While the children scared their parents in the garden, Teddy deflated the tire (and, to Bob's dismay, cut the car's brake line). Mort was in the basement making the strange sounds, caused by him accidentally throwing out his back while trying to pick up a large sledgehammer. The house belongs to Mort's mother, and her boyfriend is the man who scared Louise. Ecstatic, Louise thanks her family. After the Belchers go back home, they watch the music video of "I Love U So Much (It's Scary)" by the boyband Boyz 4 Now from the episode of the same name.

== Reception ==
Alasdair Wilkins of The A.V. Club gave this episode a "B" and wrote: "Over the course of the episode, though, [Louise] shifts, first to her more familiar hellion role and then into what she fundamentally is, which is a little kid, and in this case a scared little kid. This is also a great episode for Louise being brutally honest in her comments and provoking similar candor right back: Look at how readily Bob admits that, yeah, being old is scary, or that the kids jumping out of a bunch of leaves was way more effective than his and Linda’s elaborate haunted house.
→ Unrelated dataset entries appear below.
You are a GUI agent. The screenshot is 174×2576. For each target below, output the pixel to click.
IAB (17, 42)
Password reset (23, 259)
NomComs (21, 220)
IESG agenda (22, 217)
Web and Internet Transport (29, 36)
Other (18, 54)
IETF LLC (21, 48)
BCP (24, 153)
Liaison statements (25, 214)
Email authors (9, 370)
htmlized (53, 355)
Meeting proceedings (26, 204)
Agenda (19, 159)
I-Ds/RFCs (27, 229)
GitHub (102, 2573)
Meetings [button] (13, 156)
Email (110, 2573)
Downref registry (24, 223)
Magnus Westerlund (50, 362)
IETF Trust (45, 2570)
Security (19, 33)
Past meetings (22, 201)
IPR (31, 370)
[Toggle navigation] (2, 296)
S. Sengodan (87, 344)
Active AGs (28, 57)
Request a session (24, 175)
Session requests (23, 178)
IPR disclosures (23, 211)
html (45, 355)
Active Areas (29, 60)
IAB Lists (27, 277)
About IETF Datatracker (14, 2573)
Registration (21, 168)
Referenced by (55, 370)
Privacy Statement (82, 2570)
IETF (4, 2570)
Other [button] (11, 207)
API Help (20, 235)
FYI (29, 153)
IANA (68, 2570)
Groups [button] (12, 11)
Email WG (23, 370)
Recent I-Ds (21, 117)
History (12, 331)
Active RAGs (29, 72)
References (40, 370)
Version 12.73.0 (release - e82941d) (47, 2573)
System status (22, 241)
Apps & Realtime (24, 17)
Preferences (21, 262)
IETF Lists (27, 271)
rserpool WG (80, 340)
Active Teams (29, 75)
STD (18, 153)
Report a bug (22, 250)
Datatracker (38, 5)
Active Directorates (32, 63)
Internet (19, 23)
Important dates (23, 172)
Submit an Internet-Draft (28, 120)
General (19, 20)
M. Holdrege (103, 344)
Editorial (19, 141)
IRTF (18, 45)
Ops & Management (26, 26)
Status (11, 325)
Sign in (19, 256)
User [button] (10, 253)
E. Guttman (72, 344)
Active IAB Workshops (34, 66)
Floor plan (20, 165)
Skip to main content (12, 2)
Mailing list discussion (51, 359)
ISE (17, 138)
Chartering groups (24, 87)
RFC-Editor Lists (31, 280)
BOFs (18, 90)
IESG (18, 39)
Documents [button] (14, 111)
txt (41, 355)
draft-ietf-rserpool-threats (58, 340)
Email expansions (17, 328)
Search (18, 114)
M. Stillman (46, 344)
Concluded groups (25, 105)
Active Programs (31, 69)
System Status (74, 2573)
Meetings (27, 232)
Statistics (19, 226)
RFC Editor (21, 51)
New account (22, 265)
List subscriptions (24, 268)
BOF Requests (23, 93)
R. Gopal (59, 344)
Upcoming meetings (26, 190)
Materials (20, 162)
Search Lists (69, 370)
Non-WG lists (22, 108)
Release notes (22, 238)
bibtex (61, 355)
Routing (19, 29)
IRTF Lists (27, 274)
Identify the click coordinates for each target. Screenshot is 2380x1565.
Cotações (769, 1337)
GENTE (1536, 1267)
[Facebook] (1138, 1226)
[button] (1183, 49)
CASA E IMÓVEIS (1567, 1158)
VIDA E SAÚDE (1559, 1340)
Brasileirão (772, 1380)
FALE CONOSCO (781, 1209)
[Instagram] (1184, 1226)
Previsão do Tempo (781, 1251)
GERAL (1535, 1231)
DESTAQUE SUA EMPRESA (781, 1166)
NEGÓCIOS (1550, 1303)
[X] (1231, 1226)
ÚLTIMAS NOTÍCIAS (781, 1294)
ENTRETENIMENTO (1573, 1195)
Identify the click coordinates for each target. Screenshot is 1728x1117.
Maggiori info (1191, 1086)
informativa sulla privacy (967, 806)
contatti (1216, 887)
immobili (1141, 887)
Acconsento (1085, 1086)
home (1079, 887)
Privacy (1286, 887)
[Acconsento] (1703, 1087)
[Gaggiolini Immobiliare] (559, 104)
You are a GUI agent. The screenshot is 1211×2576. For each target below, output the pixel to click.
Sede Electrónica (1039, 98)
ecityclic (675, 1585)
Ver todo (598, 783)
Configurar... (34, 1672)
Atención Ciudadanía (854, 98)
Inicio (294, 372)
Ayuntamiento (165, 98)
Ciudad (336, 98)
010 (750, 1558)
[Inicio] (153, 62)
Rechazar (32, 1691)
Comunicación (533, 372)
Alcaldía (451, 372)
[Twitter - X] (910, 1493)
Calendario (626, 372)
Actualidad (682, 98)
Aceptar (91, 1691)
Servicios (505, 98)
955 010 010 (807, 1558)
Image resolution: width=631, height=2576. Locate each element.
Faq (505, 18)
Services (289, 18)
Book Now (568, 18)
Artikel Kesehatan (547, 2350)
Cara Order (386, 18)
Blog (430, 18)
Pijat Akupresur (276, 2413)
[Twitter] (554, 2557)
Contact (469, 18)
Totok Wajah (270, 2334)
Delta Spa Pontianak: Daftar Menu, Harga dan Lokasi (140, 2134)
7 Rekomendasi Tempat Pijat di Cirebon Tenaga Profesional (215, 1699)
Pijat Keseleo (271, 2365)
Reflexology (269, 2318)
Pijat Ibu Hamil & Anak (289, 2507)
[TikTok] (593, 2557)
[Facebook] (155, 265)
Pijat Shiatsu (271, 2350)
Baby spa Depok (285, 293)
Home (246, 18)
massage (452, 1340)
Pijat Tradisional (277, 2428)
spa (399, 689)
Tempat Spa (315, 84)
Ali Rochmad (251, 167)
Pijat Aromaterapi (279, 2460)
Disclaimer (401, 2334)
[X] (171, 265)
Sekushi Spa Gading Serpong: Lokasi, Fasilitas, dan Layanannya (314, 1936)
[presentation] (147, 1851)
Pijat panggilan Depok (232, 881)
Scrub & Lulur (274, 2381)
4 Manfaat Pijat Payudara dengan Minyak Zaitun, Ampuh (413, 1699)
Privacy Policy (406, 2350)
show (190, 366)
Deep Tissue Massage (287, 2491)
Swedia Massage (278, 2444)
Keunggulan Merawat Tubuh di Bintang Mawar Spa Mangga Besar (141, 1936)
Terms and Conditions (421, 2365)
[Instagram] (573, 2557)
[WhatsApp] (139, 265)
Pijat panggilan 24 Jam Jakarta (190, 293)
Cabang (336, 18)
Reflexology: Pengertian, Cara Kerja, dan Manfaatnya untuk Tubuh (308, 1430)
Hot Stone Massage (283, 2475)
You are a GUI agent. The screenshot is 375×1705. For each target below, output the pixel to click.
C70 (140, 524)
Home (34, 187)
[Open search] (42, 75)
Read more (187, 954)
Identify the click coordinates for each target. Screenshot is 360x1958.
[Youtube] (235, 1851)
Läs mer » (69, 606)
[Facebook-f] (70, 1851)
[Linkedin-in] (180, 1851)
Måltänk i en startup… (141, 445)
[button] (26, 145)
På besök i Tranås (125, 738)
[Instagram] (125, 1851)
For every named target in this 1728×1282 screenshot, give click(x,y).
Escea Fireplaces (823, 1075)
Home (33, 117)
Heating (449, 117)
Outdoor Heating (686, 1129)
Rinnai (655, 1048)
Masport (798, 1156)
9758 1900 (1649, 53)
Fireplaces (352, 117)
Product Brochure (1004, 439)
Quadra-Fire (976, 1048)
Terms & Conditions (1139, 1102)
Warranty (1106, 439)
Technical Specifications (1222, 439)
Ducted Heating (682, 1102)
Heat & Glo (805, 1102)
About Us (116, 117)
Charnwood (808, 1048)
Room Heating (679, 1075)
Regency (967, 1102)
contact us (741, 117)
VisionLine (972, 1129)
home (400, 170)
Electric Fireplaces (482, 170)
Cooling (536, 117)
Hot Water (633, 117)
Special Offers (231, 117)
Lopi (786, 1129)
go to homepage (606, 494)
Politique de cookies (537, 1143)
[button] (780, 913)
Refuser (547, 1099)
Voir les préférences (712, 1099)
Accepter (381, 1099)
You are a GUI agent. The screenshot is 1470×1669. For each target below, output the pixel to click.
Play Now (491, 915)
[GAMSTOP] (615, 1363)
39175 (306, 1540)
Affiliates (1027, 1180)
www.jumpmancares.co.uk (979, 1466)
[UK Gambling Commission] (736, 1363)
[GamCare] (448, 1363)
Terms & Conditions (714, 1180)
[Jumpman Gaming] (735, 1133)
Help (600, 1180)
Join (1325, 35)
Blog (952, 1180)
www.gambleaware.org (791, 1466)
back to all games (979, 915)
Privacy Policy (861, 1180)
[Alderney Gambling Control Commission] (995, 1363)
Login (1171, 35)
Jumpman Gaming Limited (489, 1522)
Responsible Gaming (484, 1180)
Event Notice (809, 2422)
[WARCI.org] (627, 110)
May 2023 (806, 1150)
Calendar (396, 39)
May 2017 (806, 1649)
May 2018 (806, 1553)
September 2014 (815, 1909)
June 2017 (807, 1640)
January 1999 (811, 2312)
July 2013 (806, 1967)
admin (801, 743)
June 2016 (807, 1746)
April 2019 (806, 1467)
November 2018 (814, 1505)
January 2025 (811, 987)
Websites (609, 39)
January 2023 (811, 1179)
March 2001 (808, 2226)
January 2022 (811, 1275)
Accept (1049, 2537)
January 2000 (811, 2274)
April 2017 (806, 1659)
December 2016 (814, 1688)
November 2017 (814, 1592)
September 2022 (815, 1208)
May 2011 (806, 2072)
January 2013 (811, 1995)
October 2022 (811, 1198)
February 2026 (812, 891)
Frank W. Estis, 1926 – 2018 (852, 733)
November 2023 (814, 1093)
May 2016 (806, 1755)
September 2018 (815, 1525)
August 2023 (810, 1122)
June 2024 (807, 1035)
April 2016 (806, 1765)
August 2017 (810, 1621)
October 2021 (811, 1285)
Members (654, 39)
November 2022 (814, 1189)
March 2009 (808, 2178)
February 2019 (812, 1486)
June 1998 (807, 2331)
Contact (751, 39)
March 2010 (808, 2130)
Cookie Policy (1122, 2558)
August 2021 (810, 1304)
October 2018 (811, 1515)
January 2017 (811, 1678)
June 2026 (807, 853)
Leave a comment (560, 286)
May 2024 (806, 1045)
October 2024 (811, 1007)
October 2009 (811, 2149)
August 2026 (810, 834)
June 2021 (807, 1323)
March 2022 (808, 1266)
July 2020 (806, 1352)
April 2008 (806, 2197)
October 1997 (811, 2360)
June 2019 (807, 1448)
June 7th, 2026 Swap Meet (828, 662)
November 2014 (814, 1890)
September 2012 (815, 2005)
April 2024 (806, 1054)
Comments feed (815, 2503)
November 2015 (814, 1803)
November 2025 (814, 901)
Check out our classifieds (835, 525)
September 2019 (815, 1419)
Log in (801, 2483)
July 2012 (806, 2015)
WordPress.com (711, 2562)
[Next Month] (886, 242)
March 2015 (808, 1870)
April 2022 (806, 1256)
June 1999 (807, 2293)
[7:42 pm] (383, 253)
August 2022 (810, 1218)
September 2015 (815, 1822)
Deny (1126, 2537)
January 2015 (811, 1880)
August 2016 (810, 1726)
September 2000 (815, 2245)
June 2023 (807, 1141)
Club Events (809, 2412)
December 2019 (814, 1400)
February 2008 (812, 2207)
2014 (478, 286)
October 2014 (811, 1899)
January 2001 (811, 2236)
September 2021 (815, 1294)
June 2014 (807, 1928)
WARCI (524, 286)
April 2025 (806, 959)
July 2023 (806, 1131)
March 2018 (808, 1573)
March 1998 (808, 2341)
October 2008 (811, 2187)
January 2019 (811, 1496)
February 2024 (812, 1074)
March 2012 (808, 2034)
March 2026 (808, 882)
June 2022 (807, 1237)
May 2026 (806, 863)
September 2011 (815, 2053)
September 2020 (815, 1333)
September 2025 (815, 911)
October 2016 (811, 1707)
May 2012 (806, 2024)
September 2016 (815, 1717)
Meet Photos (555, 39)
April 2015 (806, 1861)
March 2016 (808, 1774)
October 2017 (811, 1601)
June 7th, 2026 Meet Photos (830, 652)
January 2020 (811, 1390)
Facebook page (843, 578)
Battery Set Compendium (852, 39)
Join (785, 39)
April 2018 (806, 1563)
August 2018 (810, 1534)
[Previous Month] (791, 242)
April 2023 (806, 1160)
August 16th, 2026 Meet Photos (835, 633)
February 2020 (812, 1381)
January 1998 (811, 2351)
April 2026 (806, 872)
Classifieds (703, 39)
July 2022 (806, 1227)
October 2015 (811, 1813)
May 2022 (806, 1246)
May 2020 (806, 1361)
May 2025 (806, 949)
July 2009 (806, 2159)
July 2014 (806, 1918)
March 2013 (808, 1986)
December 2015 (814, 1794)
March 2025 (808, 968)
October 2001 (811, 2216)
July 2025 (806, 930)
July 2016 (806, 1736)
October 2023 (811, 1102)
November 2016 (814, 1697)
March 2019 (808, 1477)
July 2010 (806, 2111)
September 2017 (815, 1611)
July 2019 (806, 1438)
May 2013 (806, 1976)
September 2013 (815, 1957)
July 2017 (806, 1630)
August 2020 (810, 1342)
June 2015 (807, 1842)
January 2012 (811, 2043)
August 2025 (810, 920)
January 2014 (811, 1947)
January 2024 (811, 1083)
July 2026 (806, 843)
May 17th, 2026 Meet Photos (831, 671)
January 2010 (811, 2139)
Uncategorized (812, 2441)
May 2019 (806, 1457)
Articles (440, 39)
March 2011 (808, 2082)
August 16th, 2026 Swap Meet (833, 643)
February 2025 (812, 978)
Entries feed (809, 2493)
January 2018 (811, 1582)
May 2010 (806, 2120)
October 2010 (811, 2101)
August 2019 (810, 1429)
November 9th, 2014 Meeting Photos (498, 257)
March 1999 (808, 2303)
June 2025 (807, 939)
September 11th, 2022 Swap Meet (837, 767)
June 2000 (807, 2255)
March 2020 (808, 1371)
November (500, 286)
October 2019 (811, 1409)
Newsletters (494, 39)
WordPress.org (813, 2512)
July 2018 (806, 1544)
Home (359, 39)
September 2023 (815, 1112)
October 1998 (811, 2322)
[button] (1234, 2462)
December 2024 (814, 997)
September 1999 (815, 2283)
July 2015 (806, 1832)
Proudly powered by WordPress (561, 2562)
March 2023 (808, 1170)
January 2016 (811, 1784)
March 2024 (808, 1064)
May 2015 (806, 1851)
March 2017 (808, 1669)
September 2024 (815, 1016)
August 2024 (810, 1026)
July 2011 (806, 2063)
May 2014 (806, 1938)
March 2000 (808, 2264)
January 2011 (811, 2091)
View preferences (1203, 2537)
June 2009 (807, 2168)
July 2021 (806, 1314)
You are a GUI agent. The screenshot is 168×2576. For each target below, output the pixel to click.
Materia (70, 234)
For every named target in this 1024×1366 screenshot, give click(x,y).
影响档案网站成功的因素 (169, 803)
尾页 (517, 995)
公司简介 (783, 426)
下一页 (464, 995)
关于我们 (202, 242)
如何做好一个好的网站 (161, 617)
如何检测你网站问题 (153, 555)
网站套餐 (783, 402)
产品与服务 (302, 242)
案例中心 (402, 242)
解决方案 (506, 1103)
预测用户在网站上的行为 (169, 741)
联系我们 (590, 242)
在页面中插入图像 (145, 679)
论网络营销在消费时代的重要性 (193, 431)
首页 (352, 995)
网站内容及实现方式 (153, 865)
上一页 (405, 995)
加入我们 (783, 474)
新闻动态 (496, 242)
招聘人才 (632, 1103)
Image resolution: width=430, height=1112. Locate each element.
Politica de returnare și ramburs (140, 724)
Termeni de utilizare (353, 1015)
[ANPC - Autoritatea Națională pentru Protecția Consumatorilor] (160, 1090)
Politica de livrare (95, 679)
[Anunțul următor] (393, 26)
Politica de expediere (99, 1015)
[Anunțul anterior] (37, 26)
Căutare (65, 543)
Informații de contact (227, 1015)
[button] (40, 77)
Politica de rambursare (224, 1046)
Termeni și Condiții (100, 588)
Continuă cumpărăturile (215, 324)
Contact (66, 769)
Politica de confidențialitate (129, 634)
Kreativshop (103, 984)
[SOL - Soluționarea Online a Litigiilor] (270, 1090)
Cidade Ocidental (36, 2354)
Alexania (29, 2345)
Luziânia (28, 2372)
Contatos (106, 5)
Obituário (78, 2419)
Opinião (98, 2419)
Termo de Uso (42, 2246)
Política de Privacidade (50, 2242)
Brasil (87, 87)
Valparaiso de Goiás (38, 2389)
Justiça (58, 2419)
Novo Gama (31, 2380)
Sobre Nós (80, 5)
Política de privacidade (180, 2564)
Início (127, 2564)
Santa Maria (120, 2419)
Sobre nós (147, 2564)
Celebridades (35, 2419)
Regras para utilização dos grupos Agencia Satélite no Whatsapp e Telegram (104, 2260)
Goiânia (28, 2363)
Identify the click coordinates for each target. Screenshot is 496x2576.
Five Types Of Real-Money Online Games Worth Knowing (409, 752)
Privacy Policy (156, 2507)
Those exchanges would be amusing enough if they were just between two strangers, but it becomes properly hilarious because of our familiarity with Louise and Bob’s personalities, perspectives, and mannerisms, not to mention Schaal’s and H. Jon Benjamin’s performance."

Steven Davis and Kelvin Yu received an Annie Award in the category "Outstanding Achievement, Writing in an Animated TV/Broadcast Production" for this episode's script.